No turismo tem muita coisa a ser feita. Em São Paulo, temos um turismo forte de gastronomia, compras e cultura, é ótimo incentivar essa boa acolhida do público LGBTI, incentivar os estabelecimentos não só no fim de semana da Parada, mas também ao longo do ano. Inclusive, dou o maior apoio à Parada, ela está incorporada na vida da cidade, é preciso que a prefeitura continue apoiando, dando espaço, suporte institucional de tráfego e segurança, promover, divulgar. É um evento que tem um caráter de manifestação política e não partidária, em defesa de respeito, de igualdade e garantia de direitos.

Como suas propostas foram definidas? Você observou o quê para decidir por elas?

Defini essas propostas com a minha vivência e a partir das demandas da comunidade LGBTI, as pessoas foram me chamando a atenção para alguns problemas que eu não tinha tanta noção que existiam. Eu também fui aprendendo muitas coisas com o tempo. Por exemplo, as travestis não eram um grupo que eu conhecia bem, lidava bem, não sabia bem como atuar com elas.

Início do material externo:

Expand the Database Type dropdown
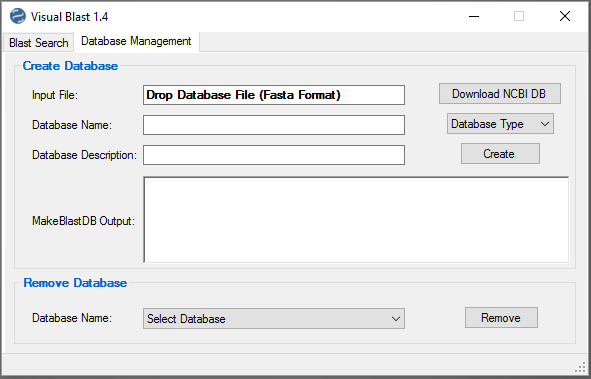The height and width of the screenshot is (379, 591). tap(500, 124)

Elas me ensinaram, me chamaram atenção para a dificuldade que enfrenta quem não quer fazer programa, quem quer trabalhar em outros lugares que não as ruas. Então juntou a demanda concreta de quem está na minha frente com a minha vivência.

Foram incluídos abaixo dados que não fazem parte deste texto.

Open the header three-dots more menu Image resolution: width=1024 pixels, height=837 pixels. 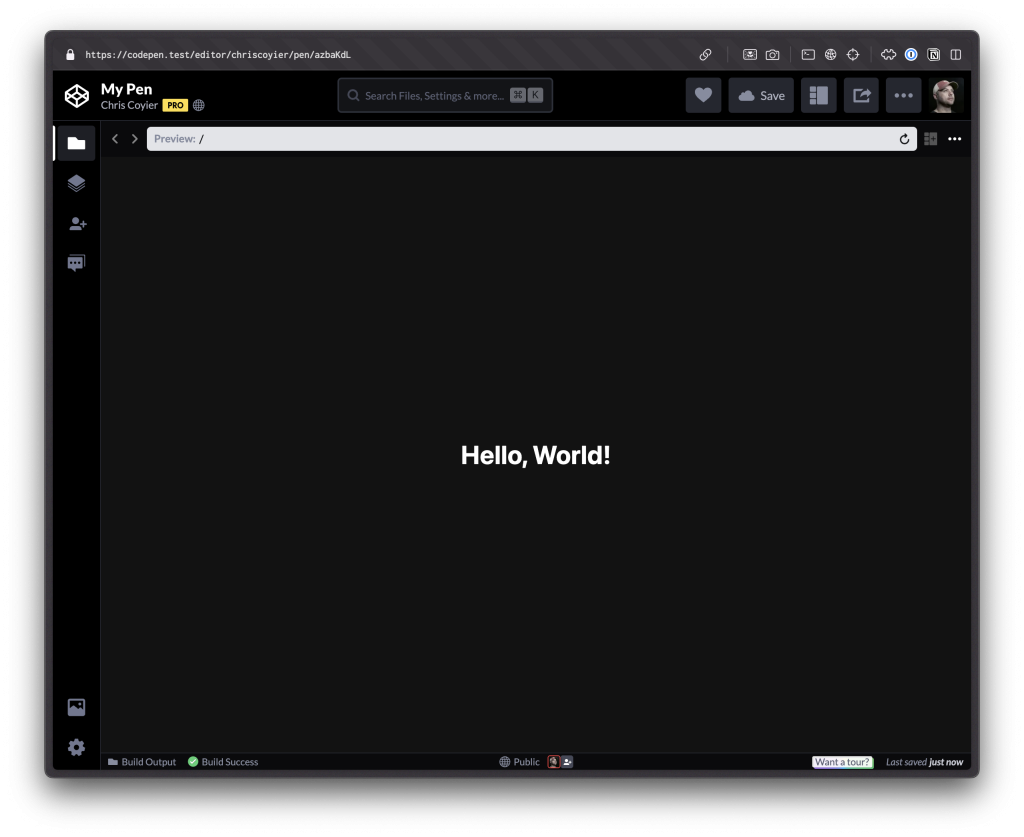coord(903,96)
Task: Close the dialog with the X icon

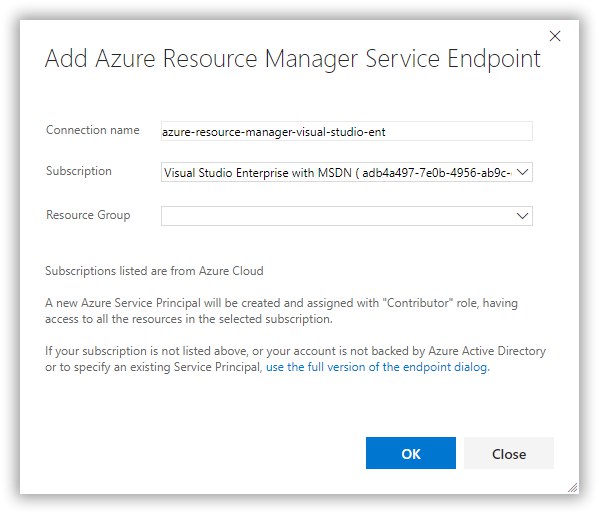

Fui aprendendo muito com a militância, com os movimentos. Você tem que perceber que vai precisar aprender a vida inteira, tem que lembrar que, como você tem que aprender, outras pessoas também precisam. Os parlamentares devem participar mais disso, não ficar com medo de perder eleitorado. Mas tem que ter paciência para que eles aprendam, explicar porque não é correto dizer opção sexual, levar isso para a vida deles. A gente sempre tem o quê aprender.

Na sua opinião, qual é o papel de um prefeito para com a comunidade LGBTI?

O dever de um prefeito é ver a população como um todo. As leis, embora tenham lacunas, prevêem que as pessoas têm direitos iguais, independente de raça, sexo, crença ou orientação sexual. É dever de um prefeito, seja qual for sua convicção pessoal, assegurar que todos tenham os mesmos direitos.

Sabendo que em função do preconceito, discriminação, conceitos distorcidos e noções equivocadas acontece a violência, que pessoas vivem sob ameaças, é dever do governante combater a violência, assegurar a segurança, dar oportunidade igual para todos serem felizes. É um dever dele, mesmo que o governante não concorde com a homossexualidade, que ache um erro, um desvio. Ele pode achar, mas isso não dá a ele o direito de desrespeitar e ignorar o desrespeito, principalmente o prefeito, ele não pode não fazer nada para combater isso.

Qual a sua relação com o movimento gay? Como aprendeu a respeitá-lo?

Essa relação vem desde sempre, eu aprendi respeito em casa, minha mãe nunca deixou a gente discriminar alguém, torcer o nariz por ser homossexual, negro, português, alemão, mineiro, baiano. É desde cedo que se ensina. Ninguém nasce racista, o preconceito se aprende, é uma coisa que se ensina, às vezes até sem perceber, sem querer.

Sem dúvida é preciso ensinar as pessoas desde pequenas a respeitar umas às outras, independente de gostarem ou não do jeito da outra pessoa, do jeito que ela anda, de quem ela gosta. A criança tem que saber que é errado desrespeitar os outros. Por isso bato na tecla de ensinar isso na escola, por meio da educação.

Mas você pode enfrentar dificuldades para colocar esses planos em práticas, como vereadores oposicionistas que podem trancar a votação dos projetos.

Sim, vai haver alguma dificuldade para fazer, mas o importante é que isso está amadurecendo. Por exemplo, temos hoje dentro da prefeitura a Coordenadoria de Assuntos da Diversidade Sexual (CADS) e o Centro de Referência da Diversidade (CRD), isso mostra que é possível arar a terra dura, mesmo tendo ainda muita terra dura que não está disposta a deixar frutificar a idéia do respeito.